→ **WHAT YOU NEED TO DO**: Give back every record word for word, keeping the pictures out.

Items from a data source:
*** Begin section ***

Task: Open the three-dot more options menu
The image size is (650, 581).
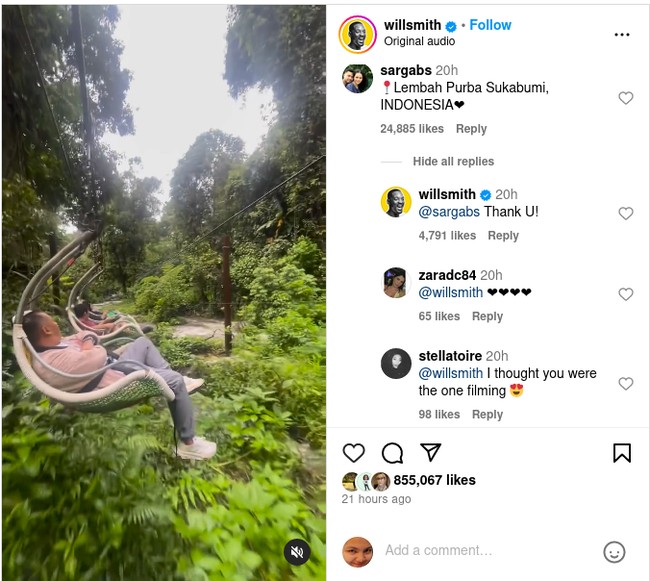Action: pyautogui.click(x=622, y=34)
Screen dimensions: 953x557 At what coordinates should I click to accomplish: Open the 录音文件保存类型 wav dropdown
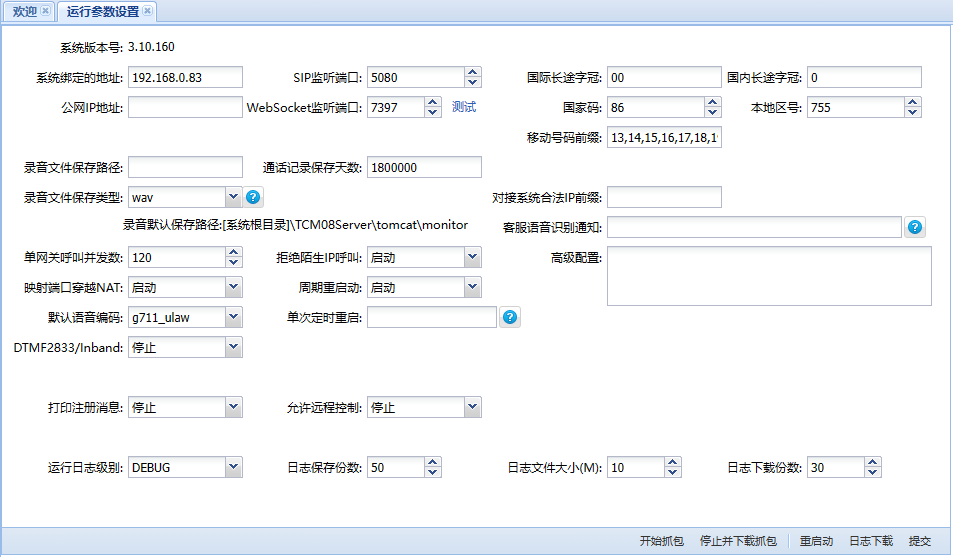tap(234, 197)
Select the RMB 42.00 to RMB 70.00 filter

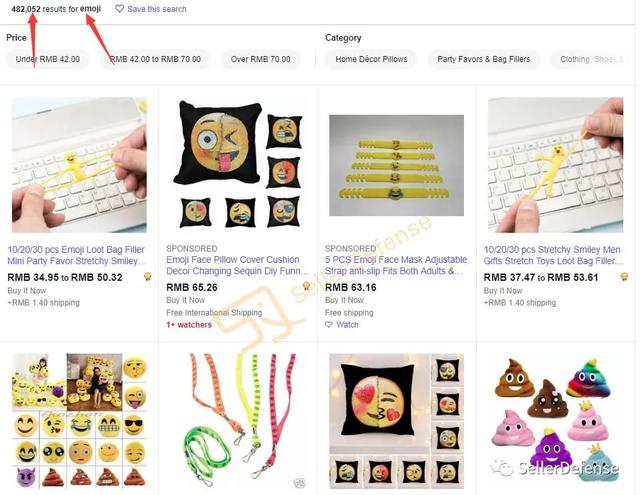pos(156,59)
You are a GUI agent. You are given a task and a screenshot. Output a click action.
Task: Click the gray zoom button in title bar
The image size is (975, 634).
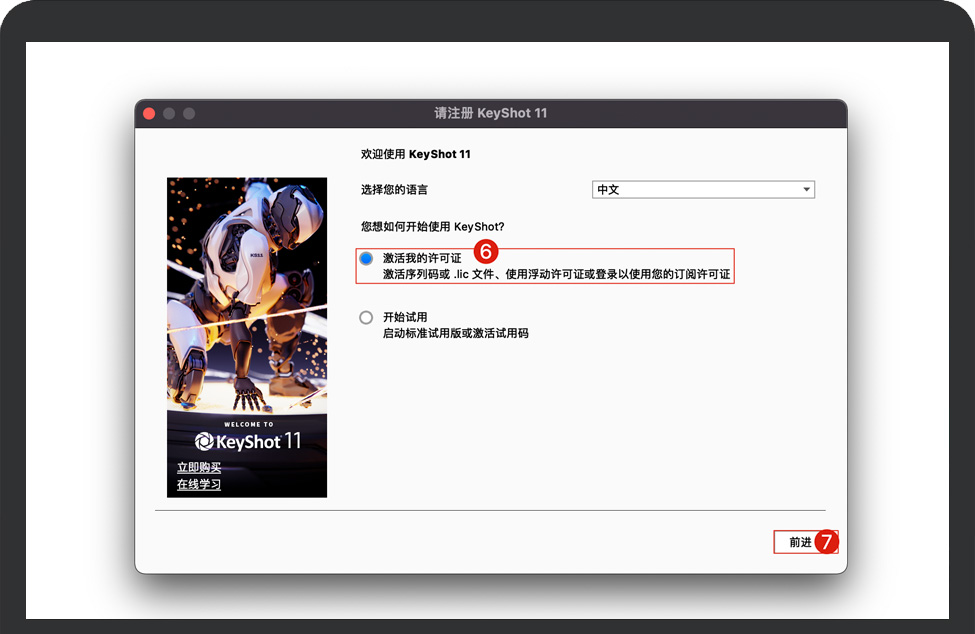pos(189,113)
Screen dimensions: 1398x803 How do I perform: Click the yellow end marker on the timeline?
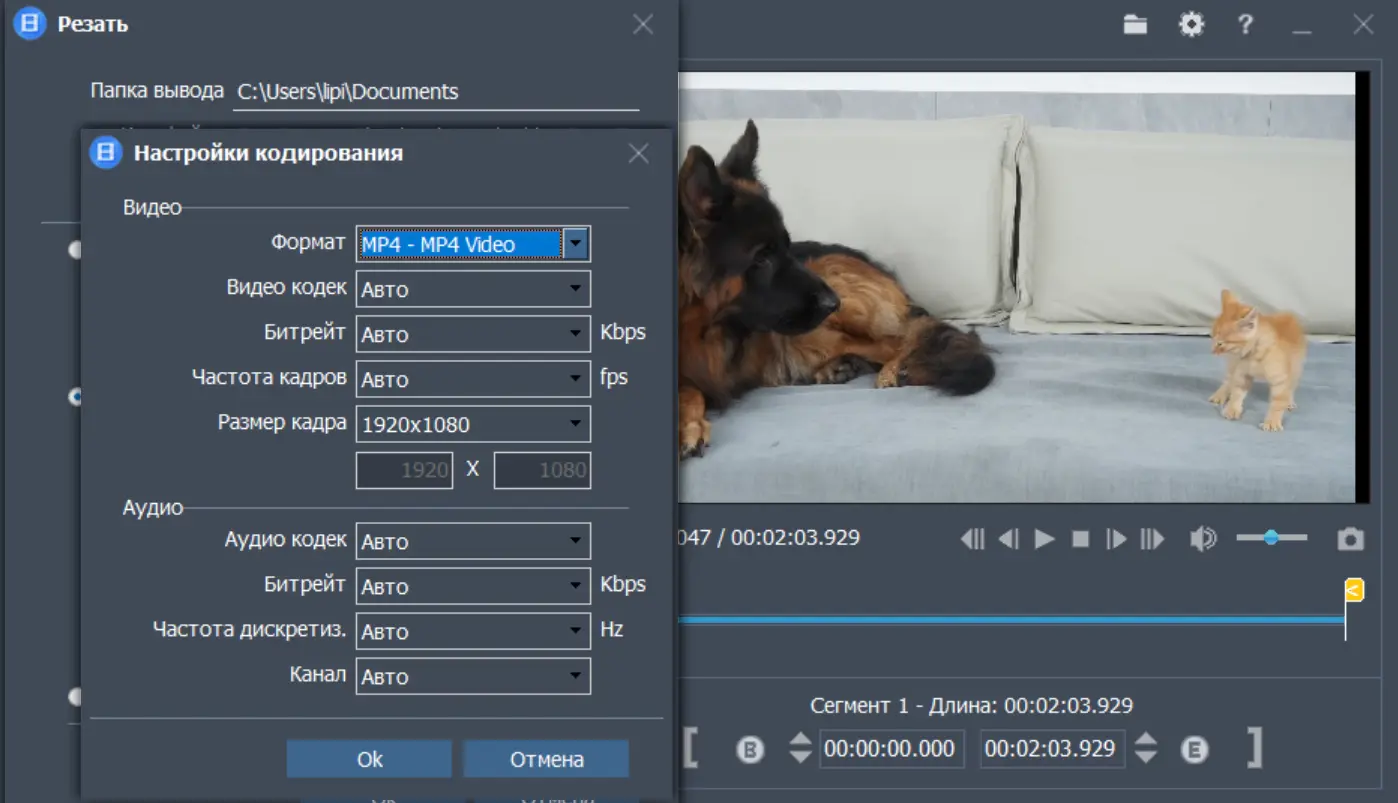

*** End section ***

→ **PROBLEM SOLUTION**:
Task: Open the three-dot more options menu
The image size is (650, 581).
Action: pyautogui.click(x=622, y=34)
Screen dimensions: 953x557 At what coordinates should I click to accomplish: Open the 录音文件保存类型 wav dropdown
tap(234, 197)
Select the RMB 42.00 to RMB 70.00 filter

pos(156,59)
You are a GUI agent. You are given a task and a screenshot. Output a click action.
Task: Click the gray zoom button in title bar
The image size is (975, 634).
pos(189,113)
Screen dimensions: 1398x803 How do I perform: Click the yellow end marker on the timeline?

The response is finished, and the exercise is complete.